Refilmagem que rivaliza com as produções mais caras de toda a história do cinema, esta nova empreitada hercúlea de Peter Jackson é sua própria homenagem à obra que o inspirou a ser um cineasta, e a terceira versão em celulóide da história originalmente concebida por Merian C. Cooper. A seu favor Jackson tem tudo do melhor que as atuais técnicas de efeitos especiais têm a oferecer. E este é o principal diferencial, e provavelmente aquele pelo qual essa versão mais será lembrada, pelo menos até o próximo revival da fera.
No roteiro filmado por Jackson, o ambicioso e irrefreável cineasta Carl Denham (Jack Black) faz de tudo e mais um pouco para conseguir levar sua equipe para uma viagem marítima às cegas em busca da tal "Ilha da Caveira", recanto inóspito onde ele planeja terminar sua obra-prima. Ele dá um jeito de carregar consigo o relutante roteirista Jack Driscoll (Adrien Brody) e a desesperada atriz Ann Darrow (Naomi Watts), substituta de última hora para sua protagonista desistente. A sensatez do capitão da embarcação (Thomas Kretschmann) quase desvia Denham de seu objetivo, mas o que eles encontram está muito além de qualquer coisa que imaginavam: aborígenes assassinos e sacrifícios à fera que habita a floresta além do gigantesco muro construído pelos nativos. A tal fera é Kong, um primata gigante que se afeiçoa pela bela oferenda que é Ann Darrow, o que passa completamente despercebido aos olhos dos homens que bravamente se lançam à tarefa de salvá-la.
O que sobra de um filme quando dele se despe toda a carga de acessórios e maquiagem adicional? Imagens fotografadas à velocidade de 24 frames por segundo, apenas isso. Isso era muito verdade até a segunda versão da história do macacão, estrelada por Jessica Lange e dirigida por John Guillermin em 1976. É espantoso como o modo de se fazer cinema fantástico mudou desde então. A quantidade de seqüências com retoques digitais eleva o nível e a qualidade dos efeitos a um nível próximo da perfeição, por assim dizer. As técnicas utilizadas para dar vida ao macacão, as mesmas empregadas para o Gollum de O Senhor dos Anéis, são convincentes e impressionam em momentos chaves do longa, como na luta entre Kong e os tiranossauros e no belo e tenso desfecho no topo do arranha-céu de Nova York.

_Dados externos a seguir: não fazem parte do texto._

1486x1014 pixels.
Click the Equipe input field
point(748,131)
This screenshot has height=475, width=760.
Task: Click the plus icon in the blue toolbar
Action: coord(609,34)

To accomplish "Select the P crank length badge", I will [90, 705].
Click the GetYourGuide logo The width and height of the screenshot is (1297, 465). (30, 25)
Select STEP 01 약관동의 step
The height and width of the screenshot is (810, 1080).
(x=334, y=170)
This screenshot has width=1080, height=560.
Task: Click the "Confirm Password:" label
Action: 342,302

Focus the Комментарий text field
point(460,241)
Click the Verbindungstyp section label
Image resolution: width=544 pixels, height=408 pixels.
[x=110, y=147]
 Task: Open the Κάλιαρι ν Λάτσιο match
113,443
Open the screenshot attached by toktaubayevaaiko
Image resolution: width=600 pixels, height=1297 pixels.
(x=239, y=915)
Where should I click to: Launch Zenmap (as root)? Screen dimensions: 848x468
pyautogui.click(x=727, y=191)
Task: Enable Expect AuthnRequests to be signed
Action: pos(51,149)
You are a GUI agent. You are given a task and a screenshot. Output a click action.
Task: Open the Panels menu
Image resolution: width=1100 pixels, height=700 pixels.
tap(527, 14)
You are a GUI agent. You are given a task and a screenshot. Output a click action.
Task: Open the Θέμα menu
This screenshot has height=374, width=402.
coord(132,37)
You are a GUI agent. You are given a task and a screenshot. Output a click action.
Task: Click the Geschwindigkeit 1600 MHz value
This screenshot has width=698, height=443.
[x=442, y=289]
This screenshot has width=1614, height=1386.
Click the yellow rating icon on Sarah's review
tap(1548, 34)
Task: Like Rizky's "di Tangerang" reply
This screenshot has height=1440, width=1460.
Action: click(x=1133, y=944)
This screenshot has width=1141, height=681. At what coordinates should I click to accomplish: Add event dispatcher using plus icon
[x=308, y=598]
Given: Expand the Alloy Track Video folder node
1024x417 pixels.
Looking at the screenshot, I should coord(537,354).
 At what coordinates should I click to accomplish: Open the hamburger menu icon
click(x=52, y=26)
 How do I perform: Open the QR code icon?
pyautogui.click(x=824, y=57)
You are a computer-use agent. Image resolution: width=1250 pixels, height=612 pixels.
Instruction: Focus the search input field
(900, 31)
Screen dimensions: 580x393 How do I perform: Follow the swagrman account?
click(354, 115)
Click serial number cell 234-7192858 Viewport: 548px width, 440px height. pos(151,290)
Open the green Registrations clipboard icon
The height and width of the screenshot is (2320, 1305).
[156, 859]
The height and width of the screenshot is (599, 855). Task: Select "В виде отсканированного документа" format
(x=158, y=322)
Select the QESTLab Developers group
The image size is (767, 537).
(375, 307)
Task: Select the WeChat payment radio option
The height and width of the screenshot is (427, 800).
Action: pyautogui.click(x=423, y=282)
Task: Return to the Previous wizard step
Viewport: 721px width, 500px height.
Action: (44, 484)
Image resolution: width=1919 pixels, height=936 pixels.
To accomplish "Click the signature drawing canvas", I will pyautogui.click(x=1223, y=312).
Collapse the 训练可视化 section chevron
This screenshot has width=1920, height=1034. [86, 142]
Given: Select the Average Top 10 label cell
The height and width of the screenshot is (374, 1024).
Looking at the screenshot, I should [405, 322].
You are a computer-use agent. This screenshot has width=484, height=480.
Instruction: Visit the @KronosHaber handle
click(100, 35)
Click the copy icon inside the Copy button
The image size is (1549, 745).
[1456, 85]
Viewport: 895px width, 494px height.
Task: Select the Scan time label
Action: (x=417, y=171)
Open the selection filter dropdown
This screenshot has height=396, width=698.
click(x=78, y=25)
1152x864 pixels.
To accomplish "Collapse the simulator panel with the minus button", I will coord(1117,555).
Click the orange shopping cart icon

Quanto ao resto, fico feliz em constatar que Peter Jackson se esforçou para merecer os 20 milhões de dólares depositados adiantadamente em sua conta. Os cuidados com a parte técnica são mesmo irretocáveis. O que, infelizmente, não se aplica de todo ao roteiro tolhido pelas próprias decisões. A agressividade impressionante da fauna selvagem, por exemplo, coloca em xeque toda a plausibilidade de certas passagens, como a empreitada solitária do escritor Jack Driscoll no meio da selva em busca de sua amada, ou a conseqüente fuga nas asas de um morcego pré-histórico. O envolvimento entre Ann Darrow e Jack poderia ter sido um pouco mais aprofundado, já que as intenções da moça em relação a ele em nenhum momento chegam a ficar bem caracterizadas. Mas daí já entra a questão do envolvimento dela com o símio gigante, relação esta com certeza bem mais enfatizada. E, óbvio, priorizada por toda a equipe de roteiristas.
A escolha do elenco traz uma escalação singular na figura de Jack Black, um comediante ao qual dificilmente se associaria um papel sério. No entanto, à medida em que o filme avança, fica claro o porquê desta escolha inusitada. A opção por se ambientar toda a trama em 1933, ano de lançamento do King Kong clássico, não só dispendiosa como também difícil sob o ponto de vista do design de produção, propicia um charme saudosista que só fãs alucinados como Peter Jackson poderiam conceber. Há inúmeras referências a pessoas, lugares e filmes da época, o que faz a alegria dos cinéfilos mais atentos. Como o look de Naomi Watts, em determinados momentos deliberadamente direcionado ao aspecto das estrelas da época.
Mesmo com os exageros heróicos da história, e dentro da proposta de arrasa-quarteirão a que o filme se propõe, esta nova versão de King Kong é um escapismo de ótima estirpe. Apesar da duração excessiva, há uma boa combinação de aventura, romance e uma generosa dose de suspense, num espetáculo que apresenta mais uma pitada de mistério às platéias (principalmente à nova geração de espectadores), ao módico preço de uma entrada de cinema.